第264話
第264話です。
イベントの当日。俺は参加するためにChatnoirが拠点としているライブハウスに向かった。もちろん拠点にしているところなので、前回来た時と向かうルートは同じ。
ライブハウスには既にたくさんの人が訪れている。俺は先輩から送られてきていたチケットの画面を表示して中に入る。

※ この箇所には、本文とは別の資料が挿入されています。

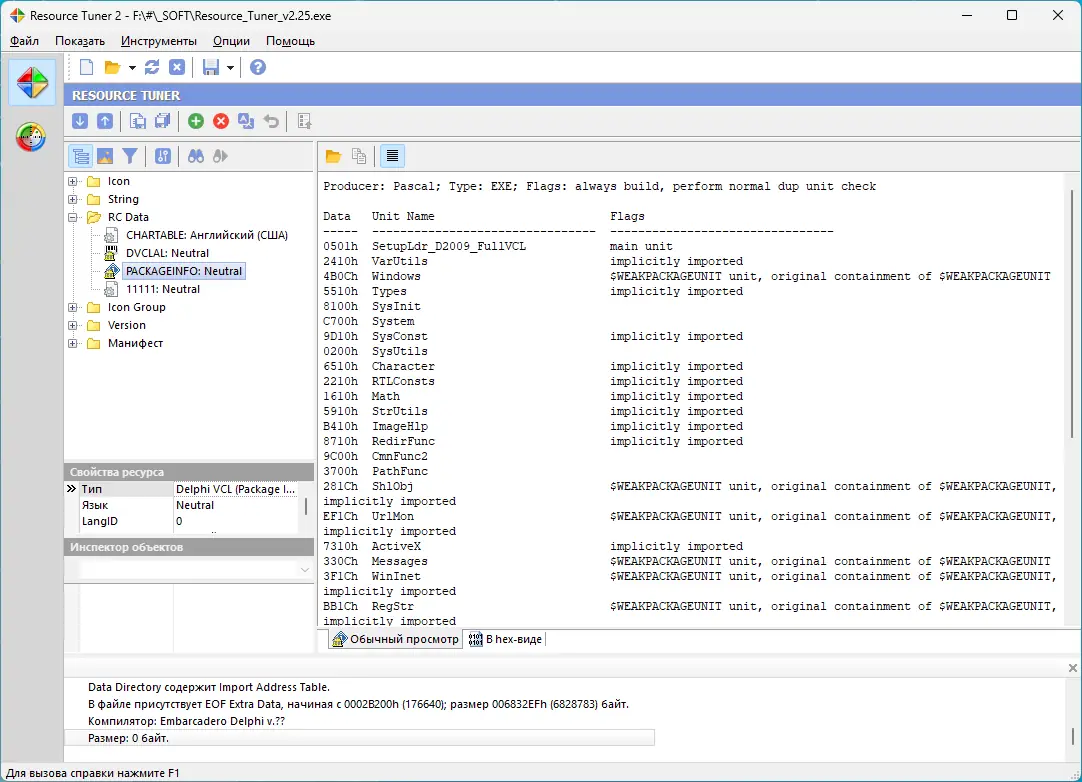Click the green add resource icon

click(x=196, y=121)
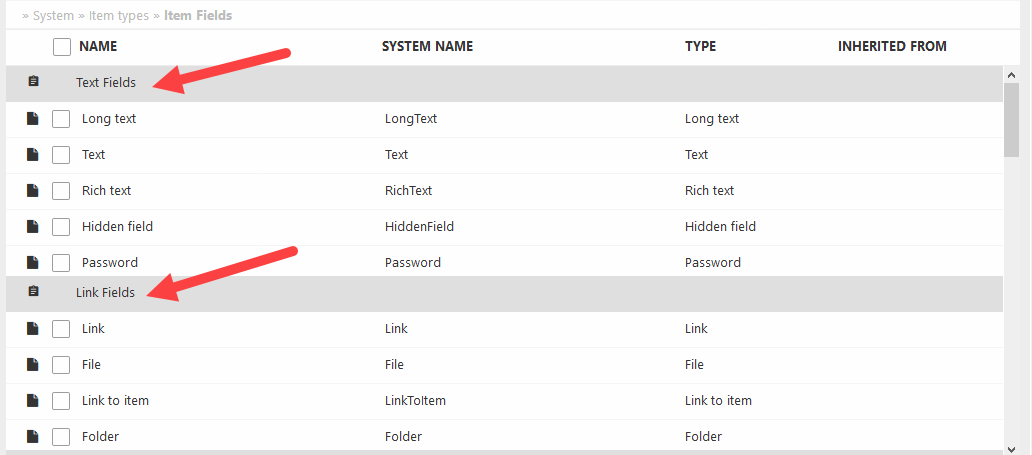Open the Long text field entry
Image resolution: width=1032 pixels, height=455 pixels.
point(109,118)
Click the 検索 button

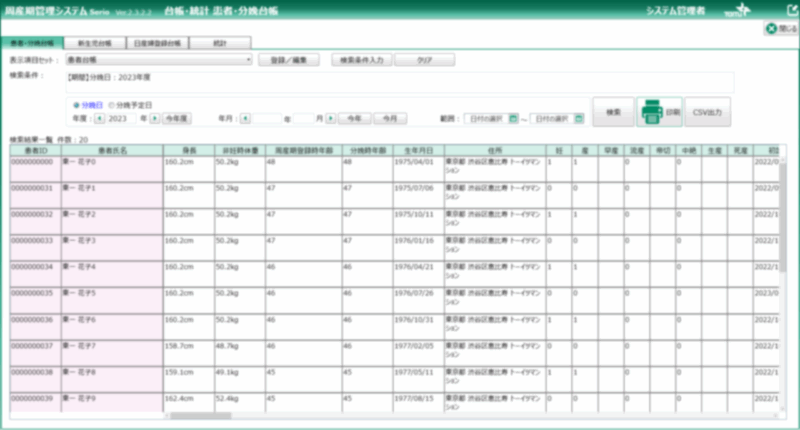tap(612, 112)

前回来た時とは少し違う内装。イベントに関するポスターや、スタッフの来ている服の背中にはイベントのロゴが描かれていたりと、全面でこのイベントを主張しているのが分かる。とはいえ、先輩達の演奏は先輩達の演奏でいつもと変わらずかっこいいのを聞かせてくれるはずだ。
重低音のBGMが流れる中、俺は前回来た時と同様に飲み物だけ買っておく。しばらくここのライブハウスで見た後にまた別のライブハウスに行く予定なので、前回よりも飲み物のサイズはワンサイズ小さめだ。
「あれ?お兄さん?」
チューっとストローを使って飲んでいると隣から俺に声をかけてくる人がいる。見てみるとそこには前回のライブ帰りに楽器屋さんの前で話したあの店員さんが立っていたのだ。
「あ、店員さんも参加したんですか」
「そうですよ〜。なんたって普段とは違って1つのチケットでたくさんのライブハウスに行けますからね!こんなお得で楽しいイベントなかなかないですよ!」
ふんすと鼻息荒くしながら熱弁する店員さん。
相当好きなんだな、なんて思いながら「でも、確かに」なんて呟く。
「ところでお兄さんはどのバンドが目当てですか?私はですね〜、スノードームっていうバンド目当てに来たんですよ!もうかっこいいのなんのって!」
「へー」
一応相槌を返してはみるが、実際のところそのスノードームとかいうバンドについて詳しくないので俺は大した反応もできない。
「俺はChatnoirが目当てですよ」
「Chatnoir!!ガールズバンドの子達ですよね!私も好きですよ、特にあのドラムのメグさん!寡黙な近寄り難いオーラがこれまたかっこいい!しかもボーイッシュに加えた超綺麗な美人顔!あのバンドはメンバー全員が異様なレベルで可愛いで有名ですからねぇ。お兄さんはどの子が一番好きなんですか?」
「どの子、ですか」
バンドのメンバーとしてならば、それは当然箱推しという立場になるだろう。何せ俺はChatnoirのサポートをする側の人間なのだから。けどそれを除いたならば……、
「ボーカルのカオリさんですかね」
「カオリさんいいですよねぇ。歌も上手いし、可愛いし。しかも、MCとしての才能もあるから本当にバンドを組むために生まれてきたような人ですよ」
「ですよね。俺もそう思います」
しみじみと頷きながら俺は店員さんとそのままライブが始まるまでの間、話を続けるのであった。